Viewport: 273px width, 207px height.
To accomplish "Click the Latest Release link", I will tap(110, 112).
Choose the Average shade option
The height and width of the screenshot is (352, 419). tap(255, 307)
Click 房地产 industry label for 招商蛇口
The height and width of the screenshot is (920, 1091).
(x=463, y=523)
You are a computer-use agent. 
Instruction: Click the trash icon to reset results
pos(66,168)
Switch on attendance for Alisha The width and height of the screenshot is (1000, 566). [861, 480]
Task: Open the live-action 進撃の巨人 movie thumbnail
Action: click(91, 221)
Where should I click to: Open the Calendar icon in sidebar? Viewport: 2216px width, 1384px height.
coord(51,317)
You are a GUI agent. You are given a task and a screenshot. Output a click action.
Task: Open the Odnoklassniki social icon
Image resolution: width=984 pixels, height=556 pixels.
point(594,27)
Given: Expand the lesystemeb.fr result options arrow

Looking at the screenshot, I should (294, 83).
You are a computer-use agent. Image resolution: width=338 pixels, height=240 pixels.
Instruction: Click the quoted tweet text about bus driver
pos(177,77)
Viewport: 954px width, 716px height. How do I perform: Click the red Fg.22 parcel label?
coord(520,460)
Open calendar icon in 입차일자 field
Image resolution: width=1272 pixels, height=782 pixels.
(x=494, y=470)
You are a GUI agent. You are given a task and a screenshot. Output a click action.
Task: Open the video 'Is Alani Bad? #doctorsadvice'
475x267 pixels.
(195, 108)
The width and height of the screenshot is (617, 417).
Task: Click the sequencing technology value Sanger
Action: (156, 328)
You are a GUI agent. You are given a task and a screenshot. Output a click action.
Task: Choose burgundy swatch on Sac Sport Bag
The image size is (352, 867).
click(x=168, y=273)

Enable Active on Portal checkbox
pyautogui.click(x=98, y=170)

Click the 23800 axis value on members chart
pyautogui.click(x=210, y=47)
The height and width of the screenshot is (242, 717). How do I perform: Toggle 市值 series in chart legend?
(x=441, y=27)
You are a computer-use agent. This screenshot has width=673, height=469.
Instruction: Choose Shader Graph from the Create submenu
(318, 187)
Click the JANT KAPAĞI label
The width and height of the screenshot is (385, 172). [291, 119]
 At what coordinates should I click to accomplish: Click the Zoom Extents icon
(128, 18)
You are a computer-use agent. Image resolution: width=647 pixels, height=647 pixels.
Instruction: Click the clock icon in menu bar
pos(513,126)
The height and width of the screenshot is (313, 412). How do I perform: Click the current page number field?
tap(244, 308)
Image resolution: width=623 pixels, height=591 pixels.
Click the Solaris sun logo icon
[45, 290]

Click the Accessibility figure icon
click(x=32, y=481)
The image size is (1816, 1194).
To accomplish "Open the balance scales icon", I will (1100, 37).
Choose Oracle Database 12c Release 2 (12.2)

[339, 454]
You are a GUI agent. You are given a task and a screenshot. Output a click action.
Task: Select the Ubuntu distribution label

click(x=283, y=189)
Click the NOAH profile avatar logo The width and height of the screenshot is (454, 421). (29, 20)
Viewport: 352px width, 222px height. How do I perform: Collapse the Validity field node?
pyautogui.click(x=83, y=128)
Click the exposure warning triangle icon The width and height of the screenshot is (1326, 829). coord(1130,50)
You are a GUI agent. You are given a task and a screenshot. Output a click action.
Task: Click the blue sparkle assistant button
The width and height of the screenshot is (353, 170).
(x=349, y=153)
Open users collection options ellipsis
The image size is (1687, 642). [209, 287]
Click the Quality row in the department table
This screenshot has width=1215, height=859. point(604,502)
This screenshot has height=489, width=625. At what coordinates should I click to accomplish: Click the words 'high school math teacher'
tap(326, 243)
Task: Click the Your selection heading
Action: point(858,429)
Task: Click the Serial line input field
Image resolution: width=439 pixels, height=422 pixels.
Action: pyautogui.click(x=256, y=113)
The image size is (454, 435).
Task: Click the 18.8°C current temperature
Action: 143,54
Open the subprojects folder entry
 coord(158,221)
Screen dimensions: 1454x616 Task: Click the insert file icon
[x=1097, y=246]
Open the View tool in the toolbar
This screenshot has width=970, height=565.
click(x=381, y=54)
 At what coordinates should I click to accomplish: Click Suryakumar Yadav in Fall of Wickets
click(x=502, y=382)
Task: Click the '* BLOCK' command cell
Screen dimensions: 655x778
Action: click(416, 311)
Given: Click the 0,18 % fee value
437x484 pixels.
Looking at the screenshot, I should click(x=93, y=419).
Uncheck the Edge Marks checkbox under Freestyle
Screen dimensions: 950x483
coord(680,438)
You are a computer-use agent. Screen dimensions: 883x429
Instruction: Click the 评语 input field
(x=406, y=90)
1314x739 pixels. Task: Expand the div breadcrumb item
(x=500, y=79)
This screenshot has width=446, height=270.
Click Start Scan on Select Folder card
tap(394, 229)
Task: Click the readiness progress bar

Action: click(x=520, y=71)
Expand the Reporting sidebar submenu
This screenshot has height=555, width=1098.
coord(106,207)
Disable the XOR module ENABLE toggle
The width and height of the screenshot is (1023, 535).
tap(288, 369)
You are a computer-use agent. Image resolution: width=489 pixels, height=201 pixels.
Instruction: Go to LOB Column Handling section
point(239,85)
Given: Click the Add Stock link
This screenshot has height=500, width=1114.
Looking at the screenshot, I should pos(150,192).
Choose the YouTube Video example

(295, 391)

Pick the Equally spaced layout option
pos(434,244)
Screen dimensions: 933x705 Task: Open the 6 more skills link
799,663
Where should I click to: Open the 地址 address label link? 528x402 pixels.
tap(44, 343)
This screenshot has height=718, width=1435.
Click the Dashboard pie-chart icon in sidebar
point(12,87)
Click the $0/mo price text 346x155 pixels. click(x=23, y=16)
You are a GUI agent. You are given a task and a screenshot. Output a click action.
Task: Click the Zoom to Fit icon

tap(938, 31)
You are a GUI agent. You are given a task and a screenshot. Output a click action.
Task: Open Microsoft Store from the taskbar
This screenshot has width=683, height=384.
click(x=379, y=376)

__Given task__
Copy the rows above line for line, with no changes.

__Result__
Viewport: 273px width, 207px height.
To accomplish "Click the Latest Release link", I will tap(110, 112).
Choose the Average shade option
The height and width of the screenshot is (352, 419). tap(255, 307)
Click 房地产 industry label for 招商蛇口
The height and width of the screenshot is (920, 1091).
(x=463, y=523)
You are a computer-use agent. 
Instruction: Click the trash icon to reset results
pos(66,168)
Switch on attendance for Alisha The width and height of the screenshot is (1000, 566). [861, 480]
Task: Open the live-action 進撃の巨人 movie thumbnail
Action: click(91, 221)
Where should I click to: Open the Calendar icon in sidebar? Viewport: 2216px width, 1384px height.
coord(51,317)
You are a GUI agent. You are given a task and a screenshot. Output a click action.
Task: Open the Odnoklassniki social icon
Image resolution: width=984 pixels, height=556 pixels.
point(594,27)
Given: Expand the lesystemeb.fr result options arrow

Looking at the screenshot, I should (294, 83).
You are a computer-use agent. Image resolution: width=338 pixels, height=240 pixels.
Instruction: Click the quoted tweet text about bus driver
pos(177,77)
Viewport: 954px width, 716px height. How do I perform: Click the red Fg.22 parcel label?
coord(520,460)
Open calendar icon in 입차일자 field
Image resolution: width=1272 pixels, height=782 pixels.
(x=494, y=470)
You are a GUI agent. You are given a task and a screenshot. Output a click action.
Task: Open the video 'Is Alani Bad? #doctorsadvice'
475x267 pixels.
(195, 108)
The width and height of the screenshot is (617, 417).
Task: Click the sequencing technology value Sanger
Action: (156, 328)
You are a GUI agent. You are given a task and a screenshot. Output a click action.
Task: Choose burgundy swatch on Sac Sport Bag
The image size is (352, 867).
click(x=168, y=273)

Enable Active on Portal checkbox
pyautogui.click(x=98, y=170)

Click the 23800 axis value on members chart
pyautogui.click(x=210, y=47)
The height and width of the screenshot is (242, 717). How do I perform: Toggle 市值 series in chart legend?
(x=441, y=27)
You are a computer-use agent. This screenshot has width=673, height=469.
Instruction: Choose Shader Graph from the Create submenu
(318, 187)
Click the JANT KAPAĞI label
The width and height of the screenshot is (385, 172). [291, 119]
 At what coordinates should I click to accomplish: Click the Zoom Extents icon
(128, 18)
You are a computer-use agent. Image resolution: width=647 pixels, height=647 pixels.
Instruction: Click the clock icon in menu bar
pos(513,126)
The height and width of the screenshot is (313, 412). How do I perform: Click the current page number field?
tap(244, 308)
Image resolution: width=623 pixels, height=591 pixels.
Click the Solaris sun logo icon
[45, 290]

Click the Accessibility figure icon
click(x=32, y=481)
The image size is (1816, 1194).
To accomplish "Open the balance scales icon", I will (1100, 37).
Choose Oracle Database 12c Release 2 (12.2)

[339, 454]
You are a GUI agent. You are given a task and a screenshot. Output a click action.
Task: Select the Ubuntu distribution label

click(x=283, y=189)
Click the NOAH profile avatar logo The width and height of the screenshot is (454, 421). (29, 20)
Viewport: 352px width, 222px height. How do I perform: Collapse the Validity field node?
pyautogui.click(x=83, y=128)
Click the exposure warning triangle icon The width and height of the screenshot is (1326, 829). coord(1130,50)
You are a GUI agent. You are given a task and a screenshot. Output a click action.
Task: Click the blue sparkle assistant button
The width and height of the screenshot is (353, 170).
(x=349, y=153)
Open users collection options ellipsis
The image size is (1687, 642). [209, 287]
Click the Quality row in the department table
This screenshot has width=1215, height=859. point(604,502)
This screenshot has height=489, width=625. At what coordinates should I click to accomplish: Click the words 'high school math teacher'
tap(326, 243)
Task: Click the Your selection heading
Action: point(858,429)
Task: Click the Serial line input field
Image resolution: width=439 pixels, height=422 pixels.
Action: pyautogui.click(x=256, y=113)
The image size is (454, 435).
Task: Click the 18.8°C current temperature
Action: 143,54
Open the subprojects folder entry
 coord(158,221)
Screen dimensions: 1454x616 Task: Click the insert file icon
[x=1097, y=246]
Open the View tool in the toolbar
This screenshot has width=970, height=565.
click(x=381, y=54)
 At what coordinates should I click to accomplish: Click Suryakumar Yadav in Fall of Wickets
click(x=502, y=382)
Task: Click the '* BLOCK' command cell
Screen dimensions: 655x778
Action: click(416, 311)
Given: Click the 0,18 % fee value
437x484 pixels.
Looking at the screenshot, I should click(x=93, y=419).
Uncheck the Edge Marks checkbox under Freestyle
Screen dimensions: 950x483
coord(680,438)
You are a computer-use agent. Screen dimensions: 883x429
Instruction: Click the 评语 input field
(x=406, y=90)
1314x739 pixels. Task: Expand the div breadcrumb item
(x=500, y=79)
This screenshot has width=446, height=270.
Click Start Scan on Select Folder card
tap(394, 229)
Task: Click the readiness progress bar

Action: click(x=520, y=71)
Expand the Reporting sidebar submenu
This screenshot has height=555, width=1098.
coord(106,207)
Disable the XOR module ENABLE toggle
The width and height of the screenshot is (1023, 535).
tap(288, 369)
You are a computer-use agent. Image resolution: width=489 pixels, height=201 pixels.
Instruction: Go to LOB Column Handling section
point(239,85)
Given: Click the Add Stock link
This screenshot has height=500, width=1114.
Looking at the screenshot, I should pos(150,192).
Choose the YouTube Video example

(295, 391)

Pick the Equally spaced layout option
pos(434,244)
Screen dimensions: 933x705 Task: Open the 6 more skills link
799,663
Where should I click to: Open the 地址 address label link? 528x402 pixels.
tap(44, 343)
This screenshot has height=718, width=1435.
Click the Dashboard pie-chart icon in sidebar
point(12,87)
Click the $0/mo price text 346x155 pixels. click(x=23, y=16)
You are a GUI agent. You are given a task and a screenshot. Output a click action.
Task: Click the Zoom to Fit icon

tap(938, 31)
You are a GUI agent. You are given a task and a screenshot. Output a click action.
Task: Open Microsoft Store from the taskbar
This screenshot has width=683, height=384.
click(x=379, y=376)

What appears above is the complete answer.